Comprender lo sucedido

Escribe | Antonio Rodríguez Almodóvar


Tres días del 33 de Ramón Pérez Montero

Editorial: Libros de la Herida
Año de publicación: 2023
Nº de páginas: 658 páginas
ISBN: 9788412255072
Autor: Ramón Pérez Montero
Idioma original: Castellano

 

Entre los muchos intentos de hacer de la novela un instrumento útil para la Historia, el de la novela-ensayo va proporcionando algunos resultados estimables. Es el caso de Tres días del 33 (2023) de Ramón Pérez Montero (Medina Sidonia, 1958). Lo es por la verdad que busca, pero también por el modo de acercarse a lo ocurrido en aquellos fatídicos tres días, del 10 al 12 de enero de 1933, en la martirizada aldea de Casas Viejas. Unos trágicos acontecimientos que, como todo el mundo sabe –o por lo menos podría saber–, pusieron en crisis a la República, y a la naciente democracia misma, hasta el punto de que el naciente régimen político ya no se recuperó por completo de las atrocidades que se atribuían a las dos partes del conflicto: la desatinada insurrección de los anarquistas y la atroz represalia que sobre ellos ejercieron las fuerzas combinadas de la Guardia de Asalto y de la Guardia Civil. El resultado: tres miembros abatidos de este último cuerpo, por la iniciativa desesperada, y mal planificada, de los anarcosindicalistas de la aldea gaditana –que llegaron a proclamar, por su cuenta, el comunismo libertario–, y diecinueve bajas de estos últimos, por la acción de exterminio que emprendieron hasta 103 miembros de los dos cuerpos de seguridad, al mando de un auténtico sádico: el tristemente célebre capitán Rojas.

A  lo largo de las 658 páginas de este texto del género híbrido que comentamos, Pérez Montero va entrelazando la descripción de hechos con los diferentes testimonios de supervivientes, de testigos de la masacre, o de sus descendientes directos,  con nombres y circunstancias personales, más textos de telegramas, sentencias judiciales y otras fuentes fidedignas. Entre estas hemos de incluir la oralidad desnuda, cuando está contrastada –por cierto, con acertados rasgos de habla andaluza, que confieren un insólito grado de verismo al coro de la tragedia–. En suma: intrahistoria de lo sucedido, más lo sentido y lo pensado, en múltiple persecución del «oro de la verdad». Claro que esta tiene todavía perfiles confusos, como el autor, en un honrado ejercicio de autocrítica, expone abiertamente. Y aun se plantea si es posible «la versión del novelista» –la suya– y para qué.

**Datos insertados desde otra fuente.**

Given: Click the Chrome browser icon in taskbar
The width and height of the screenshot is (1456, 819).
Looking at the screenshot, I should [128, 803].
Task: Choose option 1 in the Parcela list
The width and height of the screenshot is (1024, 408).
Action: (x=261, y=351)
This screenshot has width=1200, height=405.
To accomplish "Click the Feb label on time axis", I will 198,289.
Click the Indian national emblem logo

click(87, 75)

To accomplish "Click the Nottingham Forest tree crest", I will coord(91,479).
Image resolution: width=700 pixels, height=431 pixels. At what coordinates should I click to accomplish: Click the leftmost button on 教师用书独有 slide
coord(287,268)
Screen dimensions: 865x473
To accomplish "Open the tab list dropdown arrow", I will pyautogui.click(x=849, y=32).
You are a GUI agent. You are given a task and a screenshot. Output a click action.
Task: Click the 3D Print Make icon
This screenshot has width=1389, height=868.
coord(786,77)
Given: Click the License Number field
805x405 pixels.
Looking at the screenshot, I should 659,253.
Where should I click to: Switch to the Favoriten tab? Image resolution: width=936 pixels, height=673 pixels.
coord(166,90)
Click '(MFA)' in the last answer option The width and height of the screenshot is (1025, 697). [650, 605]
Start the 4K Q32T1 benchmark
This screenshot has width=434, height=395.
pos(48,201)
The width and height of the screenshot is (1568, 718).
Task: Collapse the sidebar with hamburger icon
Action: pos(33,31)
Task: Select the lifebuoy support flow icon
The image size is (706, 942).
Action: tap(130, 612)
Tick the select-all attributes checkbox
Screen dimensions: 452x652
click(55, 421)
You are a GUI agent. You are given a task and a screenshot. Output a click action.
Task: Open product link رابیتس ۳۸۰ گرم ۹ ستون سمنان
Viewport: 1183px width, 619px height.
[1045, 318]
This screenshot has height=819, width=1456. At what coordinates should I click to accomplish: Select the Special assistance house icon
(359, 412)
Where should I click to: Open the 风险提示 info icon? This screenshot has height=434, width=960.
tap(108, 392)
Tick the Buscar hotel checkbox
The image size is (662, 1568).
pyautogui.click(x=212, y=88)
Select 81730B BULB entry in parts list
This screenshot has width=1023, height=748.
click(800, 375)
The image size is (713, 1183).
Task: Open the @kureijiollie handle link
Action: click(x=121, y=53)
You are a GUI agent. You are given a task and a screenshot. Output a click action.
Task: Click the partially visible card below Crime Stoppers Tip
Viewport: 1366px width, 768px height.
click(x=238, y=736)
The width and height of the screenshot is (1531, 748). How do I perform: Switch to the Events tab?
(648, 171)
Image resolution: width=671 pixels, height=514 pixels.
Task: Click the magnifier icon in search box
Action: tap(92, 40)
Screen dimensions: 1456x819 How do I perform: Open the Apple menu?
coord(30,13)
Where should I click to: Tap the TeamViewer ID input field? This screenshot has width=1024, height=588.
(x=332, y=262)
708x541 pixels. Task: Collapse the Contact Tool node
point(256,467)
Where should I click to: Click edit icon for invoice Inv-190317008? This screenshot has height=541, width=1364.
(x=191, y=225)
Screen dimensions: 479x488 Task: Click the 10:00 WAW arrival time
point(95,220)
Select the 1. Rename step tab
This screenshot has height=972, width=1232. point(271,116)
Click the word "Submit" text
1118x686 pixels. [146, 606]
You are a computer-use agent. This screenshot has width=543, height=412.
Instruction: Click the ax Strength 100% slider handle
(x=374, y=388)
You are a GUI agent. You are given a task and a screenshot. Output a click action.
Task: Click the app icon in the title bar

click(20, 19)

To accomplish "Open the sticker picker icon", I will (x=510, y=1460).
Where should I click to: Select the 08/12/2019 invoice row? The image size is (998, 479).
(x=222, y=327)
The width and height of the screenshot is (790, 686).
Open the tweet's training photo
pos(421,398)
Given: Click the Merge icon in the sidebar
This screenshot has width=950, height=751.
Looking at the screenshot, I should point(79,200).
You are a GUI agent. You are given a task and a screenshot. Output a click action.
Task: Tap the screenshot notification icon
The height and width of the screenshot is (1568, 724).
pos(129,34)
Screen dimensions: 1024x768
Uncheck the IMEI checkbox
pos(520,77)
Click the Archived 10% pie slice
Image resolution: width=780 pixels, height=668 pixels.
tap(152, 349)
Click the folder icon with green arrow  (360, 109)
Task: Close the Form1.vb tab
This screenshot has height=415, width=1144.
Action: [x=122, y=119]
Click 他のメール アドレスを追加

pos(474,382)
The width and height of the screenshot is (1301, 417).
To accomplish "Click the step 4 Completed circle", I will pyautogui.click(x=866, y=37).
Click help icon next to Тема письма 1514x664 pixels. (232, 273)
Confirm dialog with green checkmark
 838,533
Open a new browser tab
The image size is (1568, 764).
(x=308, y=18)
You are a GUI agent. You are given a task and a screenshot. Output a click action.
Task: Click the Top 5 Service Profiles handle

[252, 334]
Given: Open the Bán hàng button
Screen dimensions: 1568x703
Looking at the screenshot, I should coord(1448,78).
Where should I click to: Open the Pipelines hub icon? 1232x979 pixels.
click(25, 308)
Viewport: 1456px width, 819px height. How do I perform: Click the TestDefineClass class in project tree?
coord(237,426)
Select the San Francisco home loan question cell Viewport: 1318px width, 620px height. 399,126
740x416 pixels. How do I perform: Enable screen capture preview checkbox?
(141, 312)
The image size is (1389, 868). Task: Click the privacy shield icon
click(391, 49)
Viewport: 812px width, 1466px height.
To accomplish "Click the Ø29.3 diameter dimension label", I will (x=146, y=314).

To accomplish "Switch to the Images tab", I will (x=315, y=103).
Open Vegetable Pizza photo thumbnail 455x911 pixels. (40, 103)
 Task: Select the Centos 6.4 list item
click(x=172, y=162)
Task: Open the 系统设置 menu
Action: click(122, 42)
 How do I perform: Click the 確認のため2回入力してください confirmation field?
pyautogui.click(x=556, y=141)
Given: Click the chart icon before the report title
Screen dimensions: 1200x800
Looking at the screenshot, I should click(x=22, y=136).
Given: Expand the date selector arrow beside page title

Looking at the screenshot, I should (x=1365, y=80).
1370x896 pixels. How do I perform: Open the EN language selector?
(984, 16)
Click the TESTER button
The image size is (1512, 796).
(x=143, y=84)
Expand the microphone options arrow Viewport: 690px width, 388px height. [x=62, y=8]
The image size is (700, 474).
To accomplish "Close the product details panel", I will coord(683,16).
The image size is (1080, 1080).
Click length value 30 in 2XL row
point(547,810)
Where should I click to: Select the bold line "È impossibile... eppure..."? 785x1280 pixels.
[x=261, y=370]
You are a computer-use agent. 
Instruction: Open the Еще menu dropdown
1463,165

Si ya sabemos que «Seisdedos», el mítico líder sindicalista, no era entonces más que un pobre anciano, que se refugió en su choza con parte de la familia y un par de escopeteros temerarios; si el sanguinario capitán Rojas extremó sus métodos –aprendidos en la Guerra de África– por puro alarde, con el que hacer méritos ante la Guardia Civil; si el mismo mando de la benemérita, el teniente Ardal, se opuso a la crueldad desenfrenada de su superior; si el presidente Azaña nunca dijo «tiros a la barriga»… si todo eso ya es historia, a qué insistir.

Pues aquí precisamente es donde el arte adquiere su paradójica condición de cómplice imprescindible de la historia, no para averiguarla, sino para hacerla verosímil. Si Goya no hubiera pintado los fusilamientos del 2 de mayo, con su maestría, probablemente hoy la heroicidad del pueblo madrileño no sería tan contundente. Si Miguel Hernández no hubiera versado a los aceituneros altivos de Jaén, no sentiríamos tan cerca el problema atávico del campo andaluz. Si Joan Manuel Serrat no hubiera puesto su adorable música a Machado, no sería el sevillano tan popular como es. Curiosamente, es la excelencia estética la que aporta veracidad  a la verdad. No al revés: que los hechos históricos acudan en auxilio de la literatura, sino que es esta la que le presta a aquella el rigor, la dolorida belleza, el buen mirar, cantar o contar. De tal modo ocurre en este relato, que aun lo inventado por el autor, como esos admirables monólogos de personajes que no sabían leer ni escribir, se vuelven necesarios para lo más importante de todo: comprender humanamente lo ocurrido. Y sentirlo como propio. Que a partir de ya, nadie pueda –como nunca debió– decir cuánta más hambre tenían que aguantarse los jornaleros de Casas Viejas, además de la humillación y la práctica esclavitud dictadas por los caciques locales, aunque con ello pusieran en riesgo a la joven e inexperta República Española.

¿Podrá algún día cerrarse la herida de Casas Viejas? Creo yo que no. Pero quizás no sea eso lo que importe, sino recordar que sigue abierta.